++++ Passage shown ++++

None of those map to a tile. They map to three capabilities most agent deployments are missing: run-level evals, output trust checks, and audit trails that prove the work underneath the green actually happened. That's the real mechanic. If you can't produce those three artifacts, you don't have an observability gap — you have an unprovable system, and unprovable systems don't survive contact with a regulator or a serious customer.
Run-level evals: grade the work, not the wrapper
The first thing missing is evaluation at the granularity of an individual run. Most teams test their agent the way they tested a model: a benchmark suite at build time, a quality score in a slide deck, and then production becomes a black box. But the run that matters is the one that just happened in front of a customer, not the average over a test set from last quarter.
Run-level evals mean every meaningful execution gets scored against expectations — automatically, in production, at volume. Did the output match the schema and the task? Did the agent stay inside its tool scope? Did it ground its claims in retrieved context or invent them? You can do a lot of this cheaply: deterministic checks for structure and policy, retrieval-grounding checks for factuality, and a sampled LLM-as-judge layer for the squishier quality calls — with humans reviewing the judge's judgment, because an unaudited grader is just another unprovable system. The point isn't perfection. The point is that every run leaves a grade behind, so "the agent is working" becomes a measurable claim instead of a vibe.
Output trust checks: a gate, not a gauge
Evals tell you how you did. Trust checks decide whether the output is allowed to leave the building. This is the part teams skip because it adds latency and friction, and it is the part I refuse to ship without.

++++ Given records ++++

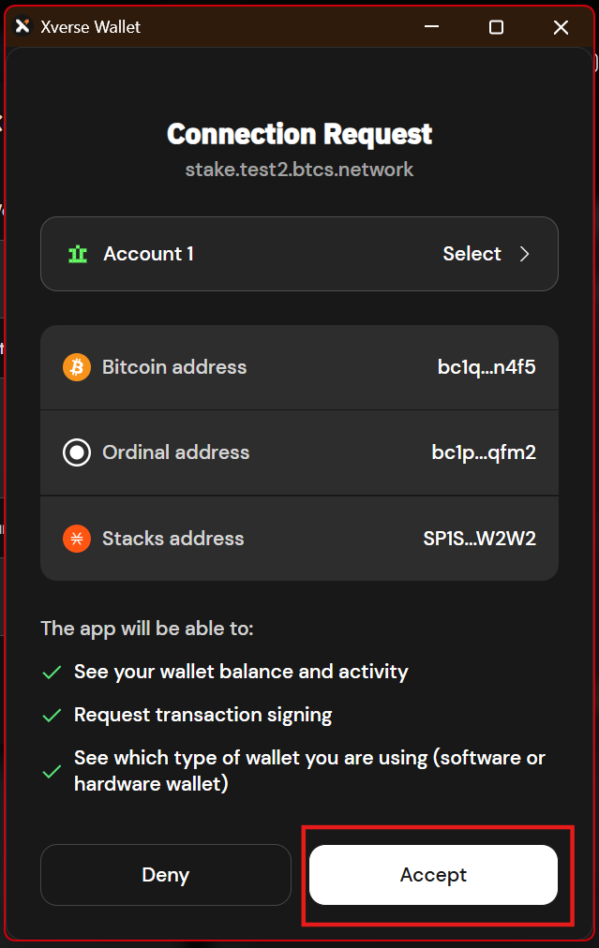Click the bc1p...qfm2 Ordinal address
599x948 pixels.
484,452
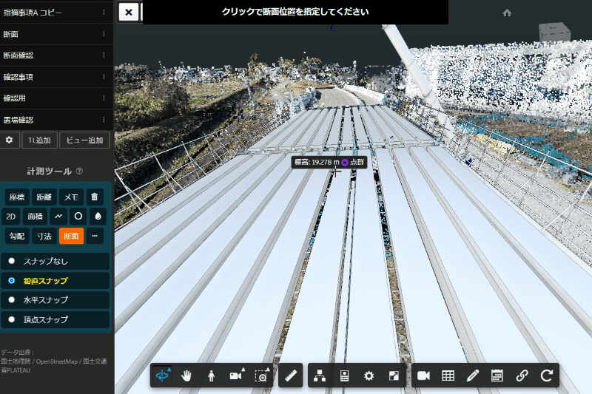The image size is (592, 394).
Task: Open the 断面 item in list
Action: coord(44,34)
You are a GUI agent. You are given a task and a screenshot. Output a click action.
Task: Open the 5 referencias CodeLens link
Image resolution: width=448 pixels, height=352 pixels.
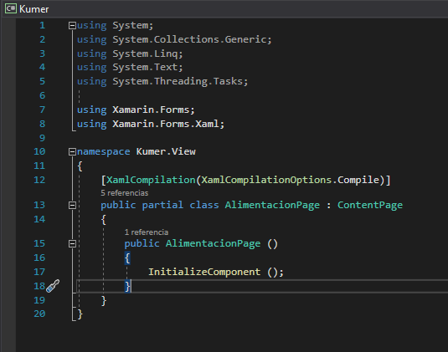click(x=124, y=193)
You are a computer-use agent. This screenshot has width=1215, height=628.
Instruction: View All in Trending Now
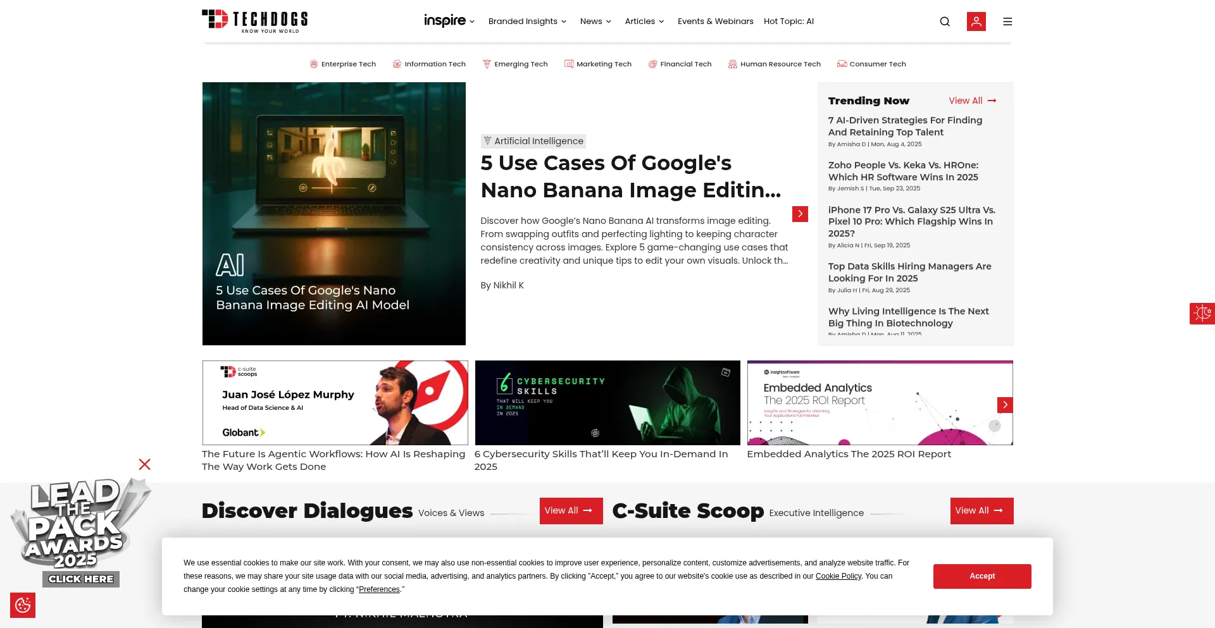(972, 101)
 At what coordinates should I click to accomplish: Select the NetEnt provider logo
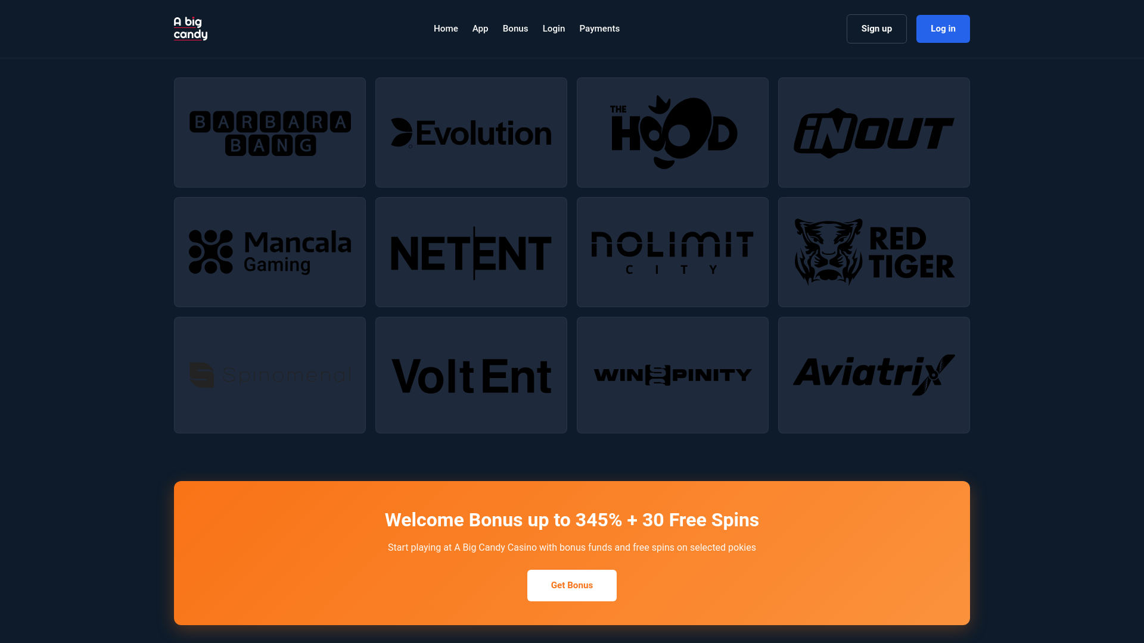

++++

Problem details: Name the capabilities that the passage on agent deployments says most deployments are missing.

Solution:
- Run-level evals
- Output trust checks
- Audit trails that prove the work underneath the green actually happened